When you answer, restate the entries below without altering anything.

****************

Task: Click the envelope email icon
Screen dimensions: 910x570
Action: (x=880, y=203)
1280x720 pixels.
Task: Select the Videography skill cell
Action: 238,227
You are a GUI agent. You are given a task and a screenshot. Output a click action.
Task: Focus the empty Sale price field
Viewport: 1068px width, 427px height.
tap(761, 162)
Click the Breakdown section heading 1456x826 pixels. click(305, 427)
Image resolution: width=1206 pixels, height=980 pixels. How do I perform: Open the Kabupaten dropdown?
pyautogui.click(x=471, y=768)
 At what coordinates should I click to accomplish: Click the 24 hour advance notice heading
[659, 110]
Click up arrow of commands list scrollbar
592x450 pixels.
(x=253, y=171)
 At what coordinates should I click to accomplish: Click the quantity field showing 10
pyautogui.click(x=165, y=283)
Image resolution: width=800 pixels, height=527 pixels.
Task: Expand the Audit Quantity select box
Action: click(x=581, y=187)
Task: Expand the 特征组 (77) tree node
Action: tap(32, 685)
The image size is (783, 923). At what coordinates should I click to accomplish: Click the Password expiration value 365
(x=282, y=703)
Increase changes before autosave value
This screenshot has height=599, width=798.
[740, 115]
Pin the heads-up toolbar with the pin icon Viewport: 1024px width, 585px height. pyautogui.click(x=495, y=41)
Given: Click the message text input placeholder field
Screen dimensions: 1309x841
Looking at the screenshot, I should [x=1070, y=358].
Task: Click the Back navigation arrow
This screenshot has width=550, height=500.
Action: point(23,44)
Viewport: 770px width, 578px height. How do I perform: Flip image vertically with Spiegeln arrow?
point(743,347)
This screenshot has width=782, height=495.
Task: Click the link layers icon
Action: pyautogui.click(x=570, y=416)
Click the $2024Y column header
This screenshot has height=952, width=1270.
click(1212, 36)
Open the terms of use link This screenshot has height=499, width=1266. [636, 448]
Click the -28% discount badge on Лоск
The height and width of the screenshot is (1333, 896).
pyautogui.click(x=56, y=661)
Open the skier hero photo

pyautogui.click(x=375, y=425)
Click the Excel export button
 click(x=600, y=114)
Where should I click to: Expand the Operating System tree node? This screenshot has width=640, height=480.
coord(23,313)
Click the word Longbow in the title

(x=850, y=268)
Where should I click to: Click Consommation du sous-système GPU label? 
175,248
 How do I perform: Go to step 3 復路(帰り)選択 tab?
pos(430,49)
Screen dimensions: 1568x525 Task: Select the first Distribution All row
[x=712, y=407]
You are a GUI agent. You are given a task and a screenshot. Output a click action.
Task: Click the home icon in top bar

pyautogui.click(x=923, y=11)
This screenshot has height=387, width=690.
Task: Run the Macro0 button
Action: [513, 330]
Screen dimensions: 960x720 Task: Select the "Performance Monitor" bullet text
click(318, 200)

****************

-- Task solution --
Task: Click the envelope email icon
Screen dimensions: 910x570
Action: (x=880, y=203)
1280x720 pixels.
Task: Select the Videography skill cell
Action: 238,227
You are a GUI agent. You are given a task and a screenshot. Output a click action.
Task: Focus the empty Sale price field
Viewport: 1068px width, 427px height.
tap(761, 162)
Click the Breakdown section heading 1456x826 pixels. click(305, 427)
Image resolution: width=1206 pixels, height=980 pixels. How do I perform: Open the Kabupaten dropdown?
pyautogui.click(x=471, y=768)
 At what coordinates should I click to accomplish: Click the 24 hour advance notice heading
[659, 110]
Click up arrow of commands list scrollbar
592x450 pixels.
(x=253, y=171)
 At what coordinates should I click to accomplish: Click the quantity field showing 10
pyautogui.click(x=165, y=283)
Image resolution: width=800 pixels, height=527 pixels.
Task: Expand the Audit Quantity select box
Action: click(x=581, y=187)
Task: Expand the 特征组 (77) tree node
Action: tap(32, 685)
The image size is (783, 923). At what coordinates should I click to accomplish: Click the Password expiration value 365
(x=282, y=703)
Increase changes before autosave value
This screenshot has height=599, width=798.
[740, 115]
Pin the heads-up toolbar with the pin icon Viewport: 1024px width, 585px height. pyautogui.click(x=495, y=41)
Given: Click the message text input placeholder field
Screen dimensions: 1309x841
Looking at the screenshot, I should [x=1070, y=358].
Task: Click the Back navigation arrow
This screenshot has width=550, height=500.
Action: point(23,44)
Viewport: 770px width, 578px height. How do I perform: Flip image vertically with Spiegeln arrow?
point(743,347)
This screenshot has width=782, height=495.
Task: Click the link layers icon
Action: pyautogui.click(x=570, y=416)
Click the $2024Y column header
This screenshot has height=952, width=1270.
click(1212, 36)
Open the terms of use link This screenshot has height=499, width=1266. [636, 448]
Click the -28% discount badge on Лоск
The height and width of the screenshot is (1333, 896).
pyautogui.click(x=56, y=661)
Open the skier hero photo

pyautogui.click(x=375, y=425)
Click the Excel export button
 click(x=600, y=114)
Where should I click to: Expand the Operating System tree node? This screenshot has width=640, height=480.
coord(23,313)
Click the word Longbow in the title

(x=850, y=268)
Where should I click to: Click Consommation du sous-système GPU label? 
175,248
 How do I perform: Go to step 3 復路(帰り)選択 tab?
pos(430,49)
Screen dimensions: 1568x525 Task: Select the first Distribution All row
[x=712, y=407]
You are a GUI agent. You are given a task and a screenshot. Output a click action.
Task: Click the home icon in top bar

pyautogui.click(x=923, y=11)
This screenshot has height=387, width=690.
Task: Run the Macro0 button
Action: [513, 330]
Screen dimensions: 960x720 Task: Select the "Performance Monitor" bullet text
click(318, 200)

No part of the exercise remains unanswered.